3.1. Группы потомков
Последние научные работы все чаще ссылаются на узбекские частные собрания рукописей, где среди прочих жанров обнаруживаются генеалогические древа (араб. шаджара, перс. насаб-наме) и фетвы
[806]. Фетвы по многим делам были оформлены по инициативе потомков того или иного рода, составлявших генеалогическое древо семьи или же получивших в наследство связанные с этим документы. Среди недавно опубликованных материалов из Ферганской долины имеются документы, ныне принадлежащие сообществу, ведущему, по заявлению его членов, свое происхождение от аббасидского военачальника Кутейбы ибн Муслима, покорившего Мавераннахр в начале VIII века.

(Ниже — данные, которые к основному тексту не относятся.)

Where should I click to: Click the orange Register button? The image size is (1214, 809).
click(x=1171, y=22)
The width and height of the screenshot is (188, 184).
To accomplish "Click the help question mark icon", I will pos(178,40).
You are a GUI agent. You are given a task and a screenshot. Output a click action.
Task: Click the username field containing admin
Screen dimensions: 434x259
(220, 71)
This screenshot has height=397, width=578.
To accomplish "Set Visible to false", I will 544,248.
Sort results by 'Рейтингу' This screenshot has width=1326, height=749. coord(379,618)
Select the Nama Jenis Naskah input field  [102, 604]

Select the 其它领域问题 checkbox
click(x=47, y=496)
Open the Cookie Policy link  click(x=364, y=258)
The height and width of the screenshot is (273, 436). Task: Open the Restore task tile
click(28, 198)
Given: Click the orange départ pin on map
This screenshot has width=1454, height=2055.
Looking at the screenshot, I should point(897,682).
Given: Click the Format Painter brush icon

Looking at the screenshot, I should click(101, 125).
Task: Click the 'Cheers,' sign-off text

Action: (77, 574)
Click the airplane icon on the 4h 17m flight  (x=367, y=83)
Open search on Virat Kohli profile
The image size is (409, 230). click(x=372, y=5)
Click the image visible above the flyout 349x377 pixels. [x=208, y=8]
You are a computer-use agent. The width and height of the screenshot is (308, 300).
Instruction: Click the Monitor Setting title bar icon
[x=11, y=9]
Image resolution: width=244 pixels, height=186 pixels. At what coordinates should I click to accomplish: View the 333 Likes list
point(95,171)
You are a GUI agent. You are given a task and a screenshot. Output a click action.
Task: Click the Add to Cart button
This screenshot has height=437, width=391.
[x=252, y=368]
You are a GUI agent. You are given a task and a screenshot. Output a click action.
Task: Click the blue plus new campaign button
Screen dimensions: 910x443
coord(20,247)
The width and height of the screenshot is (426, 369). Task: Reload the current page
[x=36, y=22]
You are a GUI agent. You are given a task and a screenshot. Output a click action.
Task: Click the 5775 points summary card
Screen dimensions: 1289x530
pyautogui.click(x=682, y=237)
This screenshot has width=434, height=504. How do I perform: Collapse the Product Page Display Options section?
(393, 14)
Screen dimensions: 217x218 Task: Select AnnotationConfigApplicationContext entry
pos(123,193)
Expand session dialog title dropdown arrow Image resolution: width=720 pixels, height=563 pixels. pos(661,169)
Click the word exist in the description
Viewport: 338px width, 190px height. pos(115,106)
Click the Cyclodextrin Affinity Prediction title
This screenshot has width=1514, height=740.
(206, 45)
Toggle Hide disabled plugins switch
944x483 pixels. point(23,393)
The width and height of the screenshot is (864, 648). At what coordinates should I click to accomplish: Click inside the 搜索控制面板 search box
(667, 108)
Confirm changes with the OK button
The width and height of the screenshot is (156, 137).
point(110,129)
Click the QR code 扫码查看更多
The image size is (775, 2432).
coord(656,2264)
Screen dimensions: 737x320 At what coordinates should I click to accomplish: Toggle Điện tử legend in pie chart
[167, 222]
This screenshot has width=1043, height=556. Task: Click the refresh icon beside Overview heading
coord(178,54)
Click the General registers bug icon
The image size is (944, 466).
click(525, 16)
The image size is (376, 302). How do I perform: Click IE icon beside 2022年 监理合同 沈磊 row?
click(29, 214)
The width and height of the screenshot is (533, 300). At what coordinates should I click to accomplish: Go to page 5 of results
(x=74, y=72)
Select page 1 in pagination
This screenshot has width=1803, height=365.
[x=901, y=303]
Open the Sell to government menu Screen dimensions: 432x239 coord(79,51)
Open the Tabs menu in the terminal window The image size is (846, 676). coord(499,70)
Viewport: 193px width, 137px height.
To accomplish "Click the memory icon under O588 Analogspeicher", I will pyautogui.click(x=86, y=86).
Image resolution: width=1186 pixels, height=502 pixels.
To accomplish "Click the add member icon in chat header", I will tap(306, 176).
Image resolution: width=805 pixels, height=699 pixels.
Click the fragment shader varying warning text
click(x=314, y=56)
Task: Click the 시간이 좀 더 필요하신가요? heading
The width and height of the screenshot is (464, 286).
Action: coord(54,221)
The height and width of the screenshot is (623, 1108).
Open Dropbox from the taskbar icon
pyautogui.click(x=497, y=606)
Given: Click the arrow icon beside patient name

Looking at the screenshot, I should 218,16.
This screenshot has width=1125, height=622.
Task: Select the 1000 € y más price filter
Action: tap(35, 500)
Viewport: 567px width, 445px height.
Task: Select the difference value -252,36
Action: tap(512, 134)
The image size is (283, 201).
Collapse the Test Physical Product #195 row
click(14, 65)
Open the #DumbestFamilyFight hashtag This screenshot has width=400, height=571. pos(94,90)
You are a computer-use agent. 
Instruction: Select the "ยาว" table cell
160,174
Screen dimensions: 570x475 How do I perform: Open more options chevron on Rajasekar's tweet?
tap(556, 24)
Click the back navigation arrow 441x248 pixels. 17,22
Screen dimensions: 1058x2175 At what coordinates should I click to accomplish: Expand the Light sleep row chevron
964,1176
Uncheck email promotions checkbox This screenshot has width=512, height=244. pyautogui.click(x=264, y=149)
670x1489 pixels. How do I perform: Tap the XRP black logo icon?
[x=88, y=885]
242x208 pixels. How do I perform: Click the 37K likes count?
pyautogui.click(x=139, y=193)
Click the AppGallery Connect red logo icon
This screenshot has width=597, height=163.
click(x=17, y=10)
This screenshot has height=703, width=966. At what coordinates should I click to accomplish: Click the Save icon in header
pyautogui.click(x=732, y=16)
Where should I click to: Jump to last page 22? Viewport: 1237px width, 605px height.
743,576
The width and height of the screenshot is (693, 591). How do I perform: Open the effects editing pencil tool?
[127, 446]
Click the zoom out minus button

Среди данных документов были найдены одна шаджара и несколько фетв
[807]. По всей видимости, данные фетвы были оформлены по следующим причинам. Во-первых, они выступали в качестве инструмента подтверждения юридической действительности шаджары, так как в тексте фетв указано, что генеалогическое древо следует рассматривать как доказательство, принимаемое судом. Такой ход должен был обеспечить группе потомков обязательный почет и уважение со стороны соседей
[808]. Во-вторых, фетва была призвана подтвердить, что группа потомков владеет некоторыми землями на праве откупа. Таким образом, юридическое заключение обязывало местного носителя власти предоставить им это право
[809]. Подобные фетвы могли сыграть решающую роль в жизни семьи во времена политических изменений, когда необходимо было убедить нового правителя восстановить прежние налоговые привилегии
[810]. В-третьих, такие документы помогали легитимировать с точки зрения шариата практику присвоения семьей даров (назурат/садакат/хадайа) с мазара святого
[811]. Соответственно, фетва предупреждала любую критику в отношении данной группы потомков. Люди, ведущие происхождение от святых, нередко становились хранителями (шайхами) мазара и зарабатывали на жизнь, убеждая верующих пожертвовать деньги мазару. С точки зрения некоторых среднеазиатских правоведов, добровольное жертвование денежных средств шайхам было неправедным делом, так как те отвечали не за духовную, а за более прозаическую жизнь мазара; люди же совершали пожертвования в надежде, что шайх походатайствует за них перед святыми или самим Аллахом. Данный вопрос c древних времен являлся предметом дискуссии среди правоведов. Истинная природа данной дискуссии ярче всего проявилась в начале XX века, когда подношения шайхам стали предметом, затрагивающим общественные интересы. В ташкентский журнал «Ал-Ислах», выпускавшийся группой местных правоведов, между 1915 и 1917 годами
[812] поступило несколько обращений за фетвами. Например, в 1916 году один ходжентский муфтий спрашивает: «Если потомки святых (ходжа ва тура) и суфийские шайхи требуют от учеников (мурид) подношений (назр), и последние совершают подношения в надежде на спасение [после смерти] (наджат), правильно ли это?»